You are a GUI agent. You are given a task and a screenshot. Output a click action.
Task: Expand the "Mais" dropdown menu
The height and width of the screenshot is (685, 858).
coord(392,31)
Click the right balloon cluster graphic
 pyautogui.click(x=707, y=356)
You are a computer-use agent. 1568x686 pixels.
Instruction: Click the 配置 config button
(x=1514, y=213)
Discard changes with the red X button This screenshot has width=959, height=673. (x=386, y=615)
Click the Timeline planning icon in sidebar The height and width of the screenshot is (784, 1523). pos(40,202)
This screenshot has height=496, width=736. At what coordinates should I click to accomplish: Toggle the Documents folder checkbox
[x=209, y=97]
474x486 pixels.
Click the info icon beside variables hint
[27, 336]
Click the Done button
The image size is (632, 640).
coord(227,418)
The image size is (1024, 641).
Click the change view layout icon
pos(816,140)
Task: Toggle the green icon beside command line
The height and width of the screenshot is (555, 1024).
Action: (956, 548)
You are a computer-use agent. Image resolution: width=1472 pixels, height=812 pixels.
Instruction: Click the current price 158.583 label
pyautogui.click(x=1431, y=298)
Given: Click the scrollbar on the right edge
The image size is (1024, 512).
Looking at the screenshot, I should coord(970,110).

===

Exercise requirements
Line by line, reproduce the material exactly.

Response to the task
You are a GUI agent. You are given a task and a screenshot. Output a click action.
Task: Expand the "Mais" dropdown menu
The height and width of the screenshot is (685, 858).
coord(392,31)
Click the right balloon cluster graphic
 pyautogui.click(x=707, y=356)
You are a computer-use agent. 1568x686 pixels.
Instruction: Click the 配置 config button
(x=1514, y=213)
Discard changes with the red X button This screenshot has width=959, height=673. (x=386, y=615)
Click the Timeline planning icon in sidebar The height and width of the screenshot is (784, 1523). pos(40,202)
This screenshot has height=496, width=736. At what coordinates should I click to accomplish: Toggle the Documents folder checkbox
[x=209, y=97]
474x486 pixels.
Click the info icon beside variables hint
[27, 336]
Click the Done button
The image size is (632, 640).
coord(227,418)
The image size is (1024, 641).
Click the change view layout icon
pos(816,140)
Task: Toggle the green icon beside command line
The height and width of the screenshot is (555, 1024).
Action: (956, 548)
You are a computer-use agent. Image resolution: width=1472 pixels, height=812 pixels.
Instruction: Click the current price 158.583 label
pyautogui.click(x=1431, y=298)
Given: Click the scrollbar on the right edge
The image size is (1024, 512).
Looking at the screenshot, I should coord(970,110).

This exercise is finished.